Maybe Dealextreme http://www.dx.com [dx.com] ?

Re:So how is that going to work (1)

nurb432 (527695) | about 5 months ago | (#47277853)

You always run the risk of customs grabbing it. I wonder if anyone has been tracked down because a box came to the border with their name on it, with something that wasn't allowed here. You didn't take receipt of said illegal item.. no proof you even asked for it really.

Re:So how is that going to work (1)

fuzzyfuzzyfungus (1223518) | about 5 months ago | (#47278357)

Depends on how you paid for it. Any US financial institution, credit card issuer, paypal, or equivalent would roll over, wag their tail, and corroborate your order in short order. If it were unsolicited, or paid for by some suitably byzantine money trail, they might try to treat it as probable cause for some sort of further investigation, if the goods were sufficiently juicy. If not, it'd probably sit around waiting for you to pick it up, then eventually get shredded.
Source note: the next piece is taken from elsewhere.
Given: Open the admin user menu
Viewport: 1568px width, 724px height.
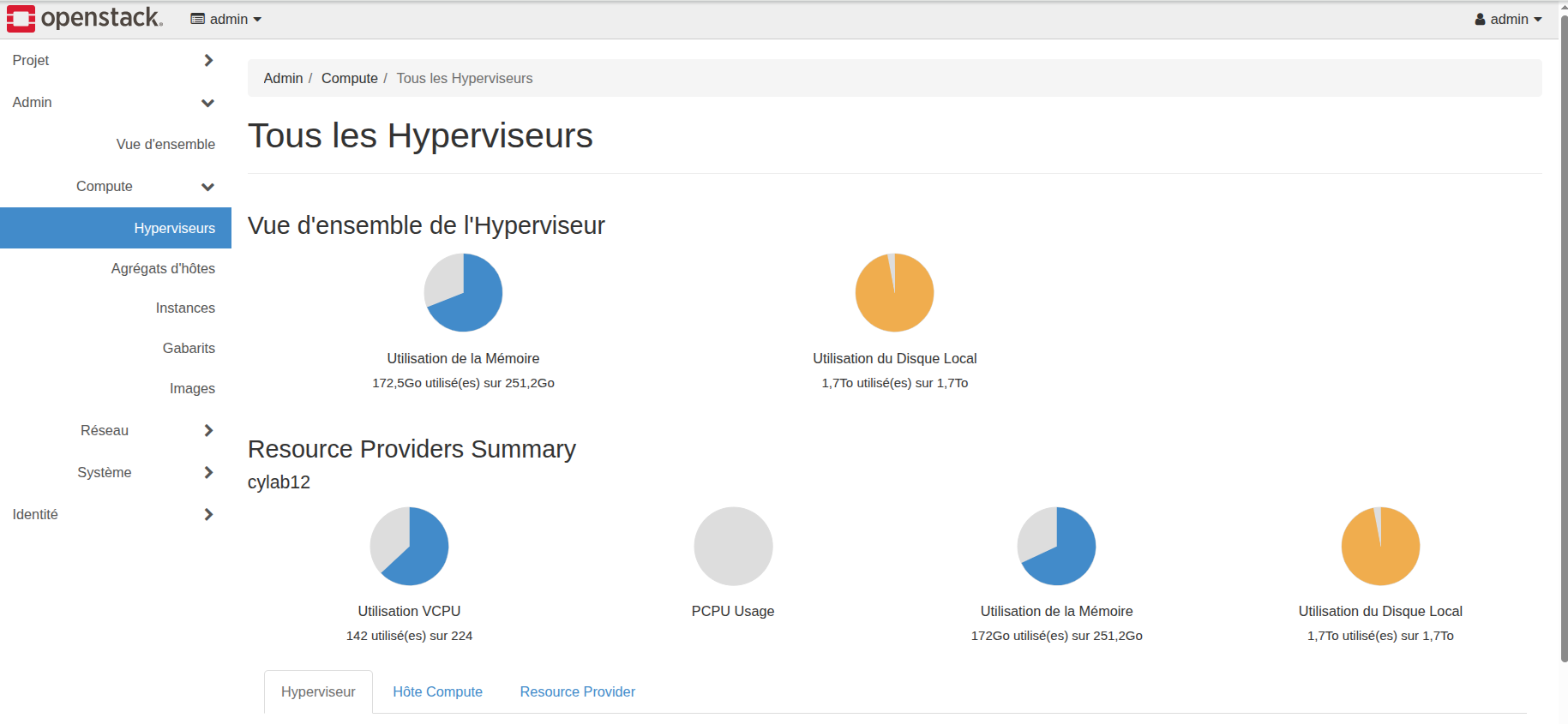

Re:So how is that going to work (1)

Casper0082 (2274124) | about 5 months ago | (#47277271)

They might not have jurisdiction, but they can block the company from exporting their goods to the US until they pay the fine.

Re:So how is that going to work (1)

silas_moeckel (234313) | about 5 months ago | (#47277327)

Yea because customs is going to inspect every package coming in from china looking for these.

Re:So how is that going to work (4, Insightful)

ShanghaiBill (739463) | about 5 months ago | (#47277315)

Unless the company has assets and/or a legal presence in America, they will laugh and give the FCC the middle finger.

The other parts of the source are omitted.